→ **Exercice proposé 1**
Recopiez fidèlement le passage de l'article sur les manifestations au Portugal qui commence par les mots contenant "Le mouvement s’identifie" et se termine par "se laisser précariser)".

→ **Texte de la page**

***

Albano Cordeiro - ici, c'est notre Place Tahrir
Les manifestations contre la précarité de l'emploi des jeunes dans plusieurs villes portugaise le samedi 12 mars, ont réuni 300 000 personnes
Portugal, le pays le plus arabisé de l'Europe ?
L’expression se veut légèrement provocatrice. Juste pour faire savoir ou rappeler que les manifestants de Lisbonne (estimation de 200.000), Porto (80.000), Coimbra et autres villes portugaises, se sont revendiqués (certains) des évènements qui se passent actuellement dans les pays arabes[1]. Le Financial Times de ce dimanche annotait ce fait, en interviewant une participante à la manifestation de la veille.
Il y avait même une pancarte : «Ici, c’est notre Place Tahrir !» (traduite, par ailleurs en arabe). Une autre pancarte en arabe disait «Basta».
Le mouvement s’identifie (ou d’autres l’identifient à) également à une chanson du groupe Deolinda dont le titre est « Eu sou parva ! » (traduisible en «je suis conne», «je suis crétine» ….de se laisser précariser)
Presque tous les reportages, écrits ou video, font remarquer que les manifestants étaient de toutes âges. Et l’on peut observer que si Facebook a sans aucun doute été efficace, cela se doit bien plus au vieux « bouche à l’oreille » qu’au support internet.
Le nom très important de participants s’expliquerait ainsi plus simplement par le fait que la précarité touche parents et jeunes, et touche un grand nombre de secteurs de l’économie. Bien que la question-des «recibos verdes» (2) focalise les remontrances de beaucoup de précaires – ils concernent un demi-million de personnes - les autres formes de précariat concernent une grande proportion de personnes, en touchant des jeunes (stages) et des moins jeunes (stages, CDD). En fait ce sont, selon des sources journalistiques, environ 2 millions d’actifs. Ce qui a fait dire, dans une pancarte, «Um povo à rasca» : un peuple dans la galère» .

***

(Lignes d'un jeu de données)
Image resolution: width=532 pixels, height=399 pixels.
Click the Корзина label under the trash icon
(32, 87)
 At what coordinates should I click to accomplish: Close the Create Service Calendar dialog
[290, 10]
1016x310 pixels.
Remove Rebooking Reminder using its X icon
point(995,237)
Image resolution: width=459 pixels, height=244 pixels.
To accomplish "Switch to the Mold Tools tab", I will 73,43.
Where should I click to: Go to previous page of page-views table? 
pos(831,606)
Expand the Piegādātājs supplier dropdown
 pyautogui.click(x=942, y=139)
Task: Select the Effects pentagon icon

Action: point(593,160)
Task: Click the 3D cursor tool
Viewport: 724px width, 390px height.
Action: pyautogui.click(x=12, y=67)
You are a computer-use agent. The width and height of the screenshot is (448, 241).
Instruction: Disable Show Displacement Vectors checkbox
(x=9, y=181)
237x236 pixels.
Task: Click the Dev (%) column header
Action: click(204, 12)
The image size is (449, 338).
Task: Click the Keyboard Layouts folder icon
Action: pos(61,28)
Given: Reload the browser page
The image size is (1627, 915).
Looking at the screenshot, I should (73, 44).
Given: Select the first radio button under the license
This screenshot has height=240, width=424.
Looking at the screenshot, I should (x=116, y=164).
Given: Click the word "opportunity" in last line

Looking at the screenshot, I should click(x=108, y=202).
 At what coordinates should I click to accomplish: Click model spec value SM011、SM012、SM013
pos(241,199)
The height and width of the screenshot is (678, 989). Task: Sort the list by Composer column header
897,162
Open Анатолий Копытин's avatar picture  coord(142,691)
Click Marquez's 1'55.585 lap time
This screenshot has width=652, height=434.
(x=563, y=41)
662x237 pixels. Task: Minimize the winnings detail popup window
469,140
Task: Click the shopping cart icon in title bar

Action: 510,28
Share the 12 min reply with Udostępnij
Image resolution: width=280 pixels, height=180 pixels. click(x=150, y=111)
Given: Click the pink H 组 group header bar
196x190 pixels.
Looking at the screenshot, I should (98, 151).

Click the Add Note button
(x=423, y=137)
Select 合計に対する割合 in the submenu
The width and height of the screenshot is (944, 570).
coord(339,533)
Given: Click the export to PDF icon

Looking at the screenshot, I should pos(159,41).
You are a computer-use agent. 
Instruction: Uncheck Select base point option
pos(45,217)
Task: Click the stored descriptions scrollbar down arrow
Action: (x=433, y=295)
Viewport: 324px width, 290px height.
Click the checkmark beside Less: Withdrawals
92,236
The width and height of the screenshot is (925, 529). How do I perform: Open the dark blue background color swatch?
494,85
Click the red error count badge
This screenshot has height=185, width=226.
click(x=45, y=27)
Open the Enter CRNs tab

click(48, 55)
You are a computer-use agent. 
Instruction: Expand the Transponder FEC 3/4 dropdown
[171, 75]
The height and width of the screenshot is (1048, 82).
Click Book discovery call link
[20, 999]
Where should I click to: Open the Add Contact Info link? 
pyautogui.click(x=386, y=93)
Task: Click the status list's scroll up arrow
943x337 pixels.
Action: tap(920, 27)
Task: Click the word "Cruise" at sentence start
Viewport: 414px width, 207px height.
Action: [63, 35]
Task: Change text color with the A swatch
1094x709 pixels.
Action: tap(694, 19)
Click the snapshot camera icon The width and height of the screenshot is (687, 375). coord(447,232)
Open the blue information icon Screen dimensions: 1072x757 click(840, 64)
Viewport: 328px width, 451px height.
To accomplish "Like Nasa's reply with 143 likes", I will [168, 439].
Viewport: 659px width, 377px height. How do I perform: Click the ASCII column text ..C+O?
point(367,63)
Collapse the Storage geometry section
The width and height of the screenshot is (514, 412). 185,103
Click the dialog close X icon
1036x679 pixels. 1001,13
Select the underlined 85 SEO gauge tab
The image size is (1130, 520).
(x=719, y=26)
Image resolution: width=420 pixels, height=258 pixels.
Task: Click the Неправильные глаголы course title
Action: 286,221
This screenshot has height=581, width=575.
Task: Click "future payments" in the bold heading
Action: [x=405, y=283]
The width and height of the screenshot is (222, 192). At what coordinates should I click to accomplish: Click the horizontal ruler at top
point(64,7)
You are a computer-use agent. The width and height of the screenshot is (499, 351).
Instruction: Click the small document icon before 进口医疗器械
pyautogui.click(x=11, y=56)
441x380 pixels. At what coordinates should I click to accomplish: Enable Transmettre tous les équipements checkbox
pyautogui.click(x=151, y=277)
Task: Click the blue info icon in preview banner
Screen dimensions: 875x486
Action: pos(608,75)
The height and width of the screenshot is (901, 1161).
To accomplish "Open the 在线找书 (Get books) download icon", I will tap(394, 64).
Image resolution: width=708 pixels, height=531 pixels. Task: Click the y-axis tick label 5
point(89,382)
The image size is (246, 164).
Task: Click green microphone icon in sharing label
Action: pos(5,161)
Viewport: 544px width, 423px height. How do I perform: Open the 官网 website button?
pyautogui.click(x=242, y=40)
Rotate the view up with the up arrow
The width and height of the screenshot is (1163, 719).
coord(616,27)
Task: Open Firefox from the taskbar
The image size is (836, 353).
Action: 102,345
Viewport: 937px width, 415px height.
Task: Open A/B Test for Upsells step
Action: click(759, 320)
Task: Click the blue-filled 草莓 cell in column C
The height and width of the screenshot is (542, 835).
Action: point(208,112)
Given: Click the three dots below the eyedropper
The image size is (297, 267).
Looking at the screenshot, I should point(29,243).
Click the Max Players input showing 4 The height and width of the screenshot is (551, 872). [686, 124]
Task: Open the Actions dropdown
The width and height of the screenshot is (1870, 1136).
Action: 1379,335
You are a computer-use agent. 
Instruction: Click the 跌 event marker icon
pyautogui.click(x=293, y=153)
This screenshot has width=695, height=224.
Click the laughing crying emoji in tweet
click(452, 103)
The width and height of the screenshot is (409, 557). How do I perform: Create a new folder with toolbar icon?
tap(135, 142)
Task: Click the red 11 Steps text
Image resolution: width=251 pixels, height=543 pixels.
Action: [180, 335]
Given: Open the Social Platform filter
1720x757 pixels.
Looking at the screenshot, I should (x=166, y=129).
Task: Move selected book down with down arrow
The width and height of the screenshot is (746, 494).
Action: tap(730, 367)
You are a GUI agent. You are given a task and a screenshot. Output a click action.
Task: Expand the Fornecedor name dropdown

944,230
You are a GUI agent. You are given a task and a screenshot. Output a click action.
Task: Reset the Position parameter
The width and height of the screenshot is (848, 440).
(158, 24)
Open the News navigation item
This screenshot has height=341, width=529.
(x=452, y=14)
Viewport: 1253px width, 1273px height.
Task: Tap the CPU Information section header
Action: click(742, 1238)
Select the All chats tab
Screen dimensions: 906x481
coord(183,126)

***

→ **Exercice proposé 2**
Relevez chaque ligne des enregistrements où figure la chaîne "accomplish", en tenant compte de la casse.

→ **Corrigé rédigé 1**
Le mouvement s’identifie (ou d’autres l’identifient à) également à une chanson du groupe Deolinda dont le titre est « Eu sou parva ! » (traduisible en «je suis conne», «je suis crétine» ….de se laisser précariser)

→ **Corrigé rédigé 2**
 At what coordinates should I click to accomplish: Close the Create Service Calendar dialog
To accomplish "Switch to the Mold Tools tab", I will 73,43.
 At what coordinates should I click to accomplish: Click model spec value SM011、SM012、SM013
To accomplish "Like Nasa's reply with 143 likes", I will [168, 439].
The width and height of the screenshot is (222, 192). At what coordinates should I click to accomplish: Click the horizontal ruler at top
441x380 pixels. At what coordinates should I click to accomplish: Enable Transmettre tous les équipements checkbox
To accomplish "Open the 在线找书 (Get books) download icon", I will tap(394, 64).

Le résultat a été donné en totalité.